The math was simple: if something was wrong with baby, I had done something wrong. Breastfeeding was one of those things that went terribly wrong. It was the hardest rung on the ladder and one that, after enlisting the help of two lactation specialists and a dermatologist, I learned I would never be able to climb. Not being able to feed my daughter via the breast was peak mother's guilt for me. I'd have to feed her another way: by exclusively breast pumping.
Instead of bonding with my daughter in the way all the books and classes told me I would, I'd be separated from her, connected to tubes and a motor. I'd become more machine than mother.
A new study published in Cell Host & Microbe found that breast milk from women who pumped tended to have more potentially bad bacteria than women who only breastfed. I have to be honest: this makes me feel inadequate.
Breast milk from women who pumped tended to have more potentially bad bacteria than women who only breastfed.
The team of researchers looked at 400 samples, and while there was a wide variation of microbial balance at play, they noticed a common theme. Milk from moms who pumped were higher in certain bacterial families (stenotrophomonas and pseudomonadaceae). "To our knowledge, this is among the largest studies of human milk microbiota performed to date," said senior study author Meghan Azad, a researcher at the Children's Hospital Research Institute of Manitoba and a Canada research chair in developmental origins of chronic disease at the University of Manitoba.
I don't pretend to be an expert in gut health and the microbiome, but there's evidence that the organisms living in our guts can affect our health. "Contrary or in addition to the hypothesis that milk bacteria come from the mother's gut, our results suggest that the infant's oral bacteria are important in shaping the milk microbiota," Azad continued. So while the researchers want to study this further, I can't ignore what's staring me right in the face. I should — and do — feel bad for having breast pumped.

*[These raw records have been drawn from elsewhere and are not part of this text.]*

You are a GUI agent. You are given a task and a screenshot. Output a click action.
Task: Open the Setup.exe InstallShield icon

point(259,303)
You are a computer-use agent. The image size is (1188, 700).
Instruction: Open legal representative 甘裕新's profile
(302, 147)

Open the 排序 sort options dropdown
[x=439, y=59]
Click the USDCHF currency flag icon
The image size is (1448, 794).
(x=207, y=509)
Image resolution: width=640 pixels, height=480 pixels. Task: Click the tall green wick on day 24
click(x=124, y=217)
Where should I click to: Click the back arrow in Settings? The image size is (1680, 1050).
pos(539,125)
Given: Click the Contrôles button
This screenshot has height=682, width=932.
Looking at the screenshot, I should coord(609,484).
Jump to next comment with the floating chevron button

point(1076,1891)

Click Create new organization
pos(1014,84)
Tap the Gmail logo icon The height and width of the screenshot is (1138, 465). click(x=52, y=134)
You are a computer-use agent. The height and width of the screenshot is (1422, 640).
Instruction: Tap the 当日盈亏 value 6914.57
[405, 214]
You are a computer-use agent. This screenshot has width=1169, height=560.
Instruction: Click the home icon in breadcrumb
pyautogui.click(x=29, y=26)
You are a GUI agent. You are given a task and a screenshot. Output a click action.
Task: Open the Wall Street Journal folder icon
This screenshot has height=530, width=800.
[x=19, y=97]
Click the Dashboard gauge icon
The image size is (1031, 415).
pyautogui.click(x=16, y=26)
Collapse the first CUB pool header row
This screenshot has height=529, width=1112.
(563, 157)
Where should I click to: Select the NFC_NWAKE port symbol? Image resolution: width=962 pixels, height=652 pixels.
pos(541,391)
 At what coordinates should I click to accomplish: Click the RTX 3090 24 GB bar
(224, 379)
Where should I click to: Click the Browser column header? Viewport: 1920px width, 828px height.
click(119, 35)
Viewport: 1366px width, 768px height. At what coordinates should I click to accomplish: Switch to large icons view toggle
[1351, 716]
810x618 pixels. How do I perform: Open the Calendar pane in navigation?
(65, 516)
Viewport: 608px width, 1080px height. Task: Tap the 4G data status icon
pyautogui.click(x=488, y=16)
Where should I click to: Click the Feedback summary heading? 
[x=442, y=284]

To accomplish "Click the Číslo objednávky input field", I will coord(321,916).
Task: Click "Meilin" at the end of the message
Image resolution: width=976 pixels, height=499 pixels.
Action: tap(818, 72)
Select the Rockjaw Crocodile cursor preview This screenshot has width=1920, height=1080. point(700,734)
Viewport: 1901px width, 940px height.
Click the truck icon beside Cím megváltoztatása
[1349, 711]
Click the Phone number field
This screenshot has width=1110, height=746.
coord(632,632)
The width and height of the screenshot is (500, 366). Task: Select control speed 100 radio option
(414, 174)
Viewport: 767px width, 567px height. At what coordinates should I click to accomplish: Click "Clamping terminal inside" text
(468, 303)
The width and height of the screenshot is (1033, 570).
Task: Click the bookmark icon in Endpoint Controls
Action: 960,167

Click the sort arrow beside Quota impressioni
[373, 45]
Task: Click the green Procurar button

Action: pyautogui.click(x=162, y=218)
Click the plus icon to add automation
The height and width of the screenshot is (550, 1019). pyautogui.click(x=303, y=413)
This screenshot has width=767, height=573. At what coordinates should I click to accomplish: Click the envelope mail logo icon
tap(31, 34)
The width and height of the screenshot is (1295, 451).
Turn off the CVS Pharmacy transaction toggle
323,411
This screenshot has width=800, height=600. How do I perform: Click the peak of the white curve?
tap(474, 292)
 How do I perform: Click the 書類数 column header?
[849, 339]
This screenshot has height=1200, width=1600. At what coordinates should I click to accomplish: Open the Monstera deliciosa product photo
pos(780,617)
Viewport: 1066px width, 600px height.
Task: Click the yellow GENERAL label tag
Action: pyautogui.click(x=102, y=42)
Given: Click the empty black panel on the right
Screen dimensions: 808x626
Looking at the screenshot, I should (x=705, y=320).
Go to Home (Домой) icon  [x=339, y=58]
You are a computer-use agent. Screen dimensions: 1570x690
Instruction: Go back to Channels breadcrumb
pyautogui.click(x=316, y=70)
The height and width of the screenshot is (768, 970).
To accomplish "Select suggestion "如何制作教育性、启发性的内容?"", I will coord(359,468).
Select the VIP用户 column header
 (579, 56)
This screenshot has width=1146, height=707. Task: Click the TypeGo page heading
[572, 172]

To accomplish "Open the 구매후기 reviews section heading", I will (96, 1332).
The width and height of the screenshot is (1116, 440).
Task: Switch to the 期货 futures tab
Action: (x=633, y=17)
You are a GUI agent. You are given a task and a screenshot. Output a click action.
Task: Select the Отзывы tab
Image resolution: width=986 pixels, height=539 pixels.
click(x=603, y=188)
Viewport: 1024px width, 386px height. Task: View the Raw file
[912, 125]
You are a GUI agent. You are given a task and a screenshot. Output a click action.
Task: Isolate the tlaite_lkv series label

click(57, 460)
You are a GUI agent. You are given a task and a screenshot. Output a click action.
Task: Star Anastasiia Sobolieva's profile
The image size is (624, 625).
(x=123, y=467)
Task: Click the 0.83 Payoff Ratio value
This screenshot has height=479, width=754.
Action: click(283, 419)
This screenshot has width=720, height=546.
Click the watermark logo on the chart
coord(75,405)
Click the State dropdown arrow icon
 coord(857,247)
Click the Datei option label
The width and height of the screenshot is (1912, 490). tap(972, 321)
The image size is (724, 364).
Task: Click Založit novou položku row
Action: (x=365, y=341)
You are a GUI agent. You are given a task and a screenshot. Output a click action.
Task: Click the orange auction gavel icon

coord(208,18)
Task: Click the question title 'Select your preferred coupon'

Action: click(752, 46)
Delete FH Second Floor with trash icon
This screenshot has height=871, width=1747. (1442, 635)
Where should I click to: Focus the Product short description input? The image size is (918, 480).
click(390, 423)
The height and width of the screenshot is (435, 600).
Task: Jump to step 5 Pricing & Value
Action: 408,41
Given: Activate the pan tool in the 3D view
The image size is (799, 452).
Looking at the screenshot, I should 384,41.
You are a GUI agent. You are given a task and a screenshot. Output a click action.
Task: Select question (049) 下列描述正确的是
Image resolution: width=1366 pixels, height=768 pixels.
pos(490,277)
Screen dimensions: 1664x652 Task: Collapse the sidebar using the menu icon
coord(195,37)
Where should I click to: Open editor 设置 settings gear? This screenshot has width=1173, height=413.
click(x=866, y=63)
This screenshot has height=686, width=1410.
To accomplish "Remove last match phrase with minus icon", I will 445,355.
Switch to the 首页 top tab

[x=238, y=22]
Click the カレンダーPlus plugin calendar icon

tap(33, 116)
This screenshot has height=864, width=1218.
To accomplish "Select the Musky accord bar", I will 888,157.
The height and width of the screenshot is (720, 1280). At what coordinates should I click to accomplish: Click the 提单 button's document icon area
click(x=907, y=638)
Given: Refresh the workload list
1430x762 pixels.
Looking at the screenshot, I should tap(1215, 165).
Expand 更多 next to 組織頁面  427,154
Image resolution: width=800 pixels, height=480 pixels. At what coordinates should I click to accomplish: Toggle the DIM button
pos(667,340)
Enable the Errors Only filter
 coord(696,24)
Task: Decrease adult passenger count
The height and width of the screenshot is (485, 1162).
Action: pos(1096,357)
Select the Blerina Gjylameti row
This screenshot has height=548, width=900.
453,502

Mothers don't pump because it sounds fun.
I already know I did the best I could. Every time a needle-like pain shot through my nipple and I wanted to throw my pump against the wall, I trudged on. I am a superhero. I know this. But the piece that's missing in this study for me is the human element. The mother's touch.
Mothers don't pump because it sounds fun. They don't stick their battered nipples into clumsy flanges and massage milk out of their bodies because they want to. They do it to give their child the "liquid gold" everyone tells us we need to. So, then, is there any benefit to me knowing that what I did still just wasn't as good?